PROBLEM TO SOLVE: The answer must consist solely of the line containing "Screen dimensions: 1280x800" and every line after it in the records below, through the last, each reproduced exactly.

[Collected data]

=== Begin Enclosure ===

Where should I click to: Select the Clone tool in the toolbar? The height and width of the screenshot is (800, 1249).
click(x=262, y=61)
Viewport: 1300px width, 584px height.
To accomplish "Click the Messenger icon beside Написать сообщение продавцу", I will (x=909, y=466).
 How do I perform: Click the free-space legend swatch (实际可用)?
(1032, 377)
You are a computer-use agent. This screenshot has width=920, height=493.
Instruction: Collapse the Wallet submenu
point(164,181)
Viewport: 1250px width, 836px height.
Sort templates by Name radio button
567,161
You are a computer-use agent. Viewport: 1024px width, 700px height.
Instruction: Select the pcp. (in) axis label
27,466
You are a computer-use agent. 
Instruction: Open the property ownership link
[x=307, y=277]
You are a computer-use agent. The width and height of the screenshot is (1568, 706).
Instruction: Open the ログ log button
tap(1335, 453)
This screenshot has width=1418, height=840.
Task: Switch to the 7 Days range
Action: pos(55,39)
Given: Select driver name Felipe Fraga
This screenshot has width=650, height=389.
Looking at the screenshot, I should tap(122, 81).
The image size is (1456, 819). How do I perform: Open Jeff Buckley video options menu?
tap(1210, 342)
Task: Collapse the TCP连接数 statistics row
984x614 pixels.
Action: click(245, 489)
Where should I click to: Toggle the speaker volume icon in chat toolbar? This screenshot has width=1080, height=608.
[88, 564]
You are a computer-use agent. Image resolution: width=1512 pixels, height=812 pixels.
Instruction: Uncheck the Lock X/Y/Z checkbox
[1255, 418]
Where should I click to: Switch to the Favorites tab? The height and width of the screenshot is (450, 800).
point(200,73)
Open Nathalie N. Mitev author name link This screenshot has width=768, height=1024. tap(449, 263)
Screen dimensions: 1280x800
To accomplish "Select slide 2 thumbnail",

=== End Enclosure ===

TASK RESPONSE:
Screen dimensions: 1280x800
To accomplish "Select slide 2 thumbnail",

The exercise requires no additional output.